▸ **EXCERPTED RECORDS**
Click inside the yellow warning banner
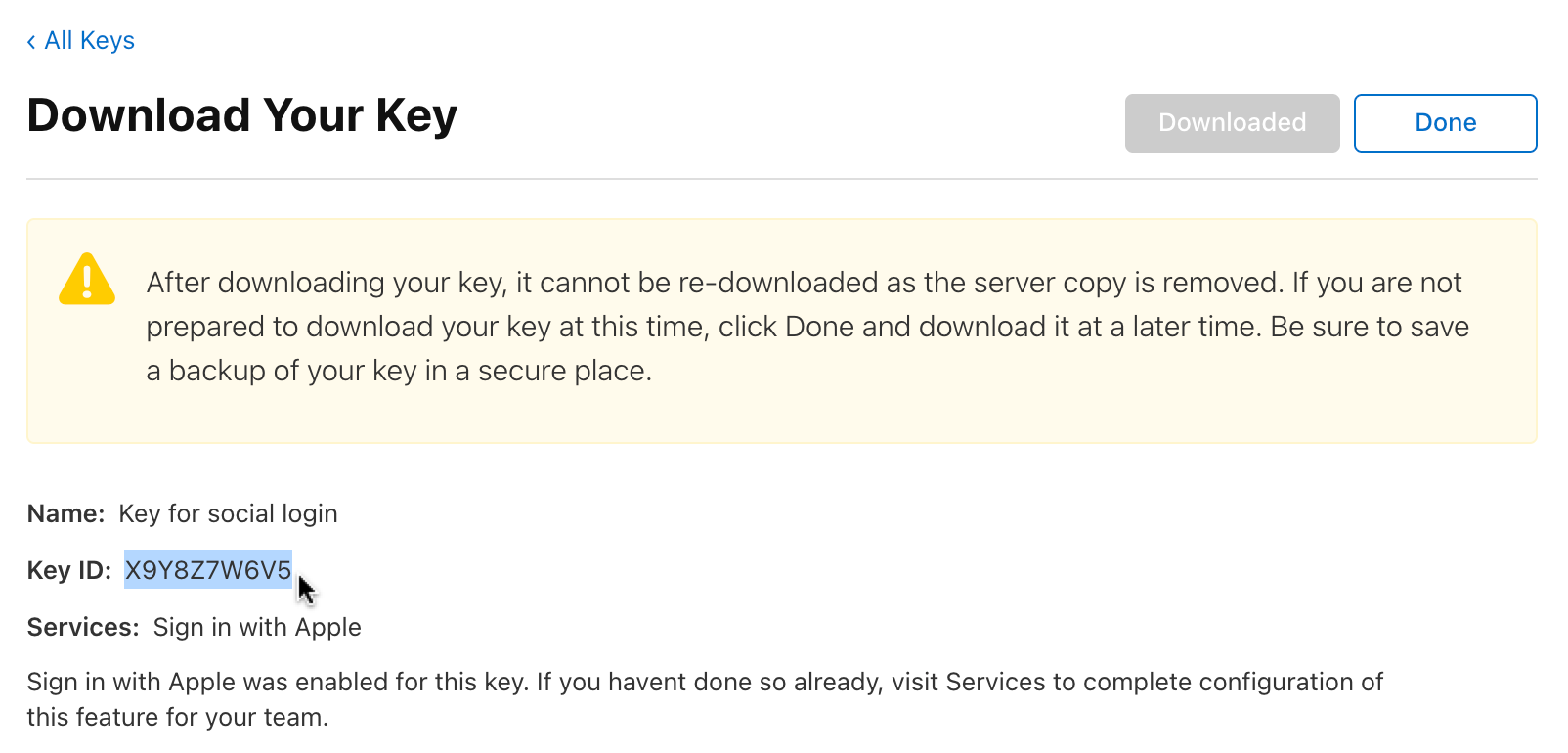Viewport: 1568px width, 753px height. pyautogui.click(x=782, y=421)
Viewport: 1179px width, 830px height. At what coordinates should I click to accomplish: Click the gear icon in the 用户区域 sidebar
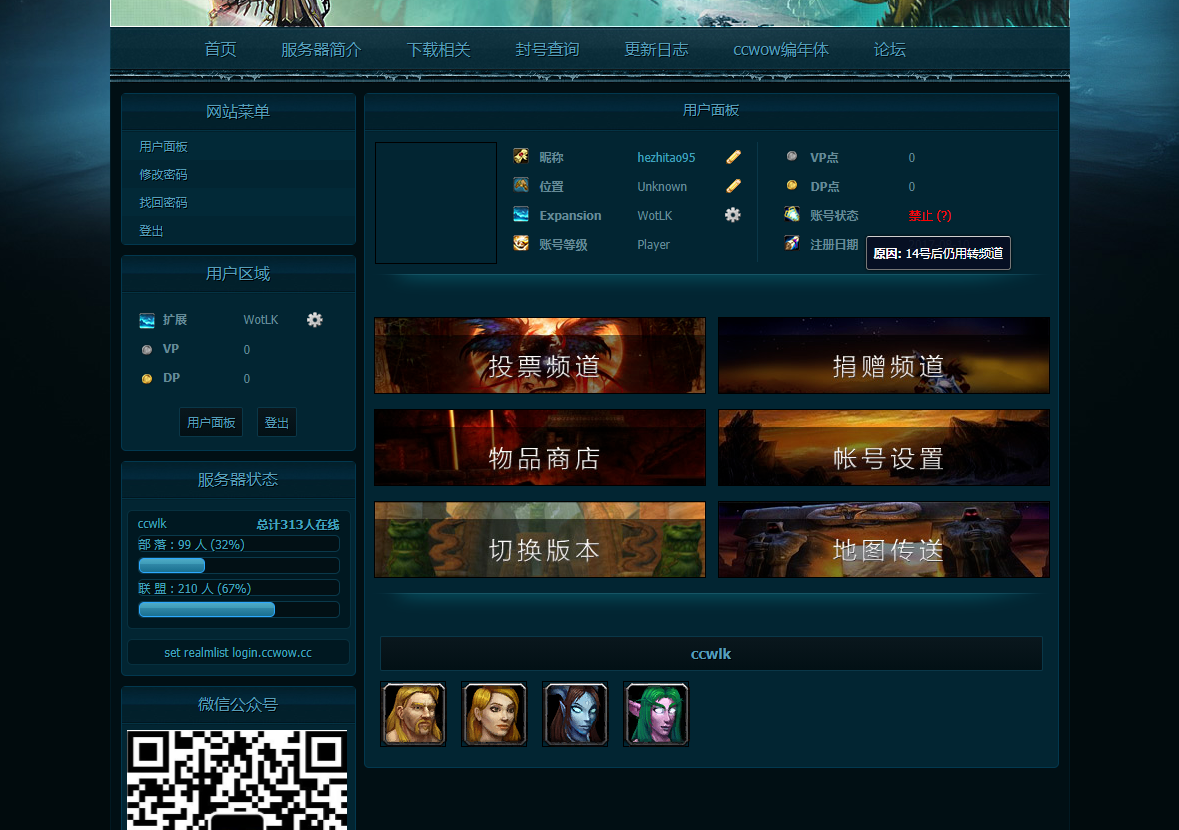click(x=314, y=319)
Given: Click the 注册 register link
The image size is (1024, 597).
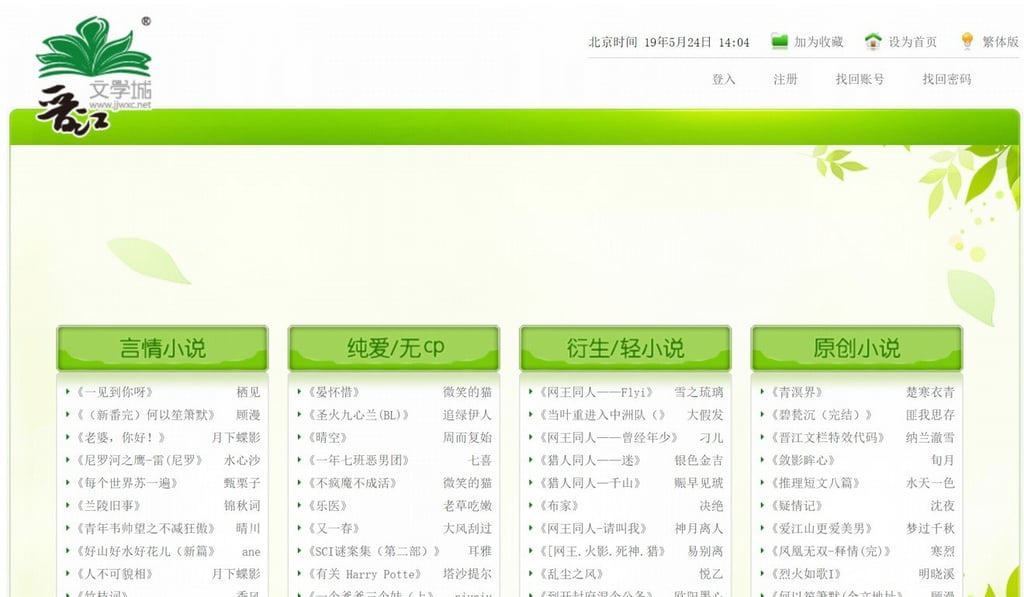Looking at the screenshot, I should coord(785,79).
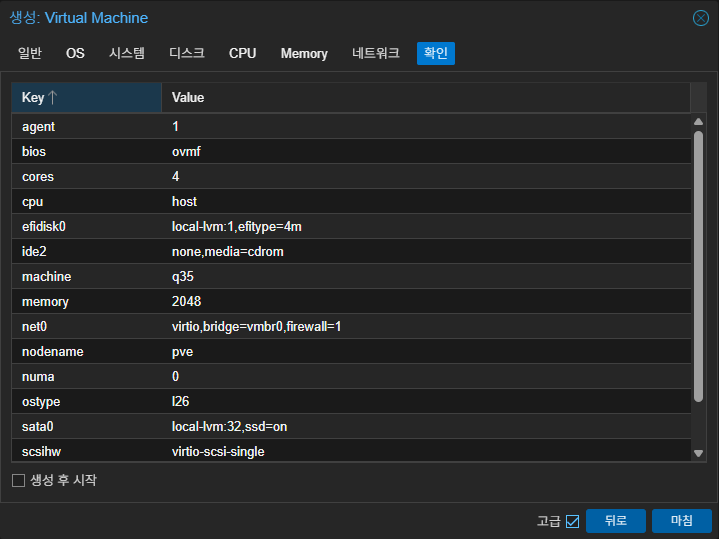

▸ **AIM OF THE EXERCISE**
Nothing but the lines from the one containing "Viewport: 1179px width, 830px" through the end of the entries should be written out, exactly and without pictures.

▸ **ANSWER TO THE EXERCISE**
Viewport: 1179px width, 830px height. At what coordinates should I click to accomplish: Click the gear icon in the 用户区域 sidebar
click(x=314, y=319)
Given: Click the 注册 register link
The image size is (1024, 597).
Looking at the screenshot, I should coord(785,79).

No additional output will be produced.